Collected data entries
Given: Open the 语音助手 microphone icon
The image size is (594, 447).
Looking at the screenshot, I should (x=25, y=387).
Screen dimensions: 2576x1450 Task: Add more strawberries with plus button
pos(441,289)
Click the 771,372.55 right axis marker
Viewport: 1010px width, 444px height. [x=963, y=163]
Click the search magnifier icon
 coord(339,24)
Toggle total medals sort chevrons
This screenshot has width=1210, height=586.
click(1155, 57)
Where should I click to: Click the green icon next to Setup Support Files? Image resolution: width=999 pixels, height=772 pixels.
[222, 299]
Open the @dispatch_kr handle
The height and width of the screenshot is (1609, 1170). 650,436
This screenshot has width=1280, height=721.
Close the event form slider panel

[The task]: Set down no line except those from the one with "Click the 771,372.55 right axis marker" to the last line of the data, inclusive, each exactly as written.

[Exercise output]:
Click the 771,372.55 right axis marker
Viewport: 1010px width, 444px height. [x=963, y=163]
Click the search magnifier icon
 coord(339,24)
Toggle total medals sort chevrons
This screenshot has width=1210, height=586.
click(1155, 57)
Where should I click to: Click the green icon next to Setup Support Files? Image resolution: width=999 pixels, height=772 pixels.
[222, 299]
Open the @dispatch_kr handle
The height and width of the screenshot is (1609, 1170). 650,436
This screenshot has width=1280, height=721.
Close the event form slider panel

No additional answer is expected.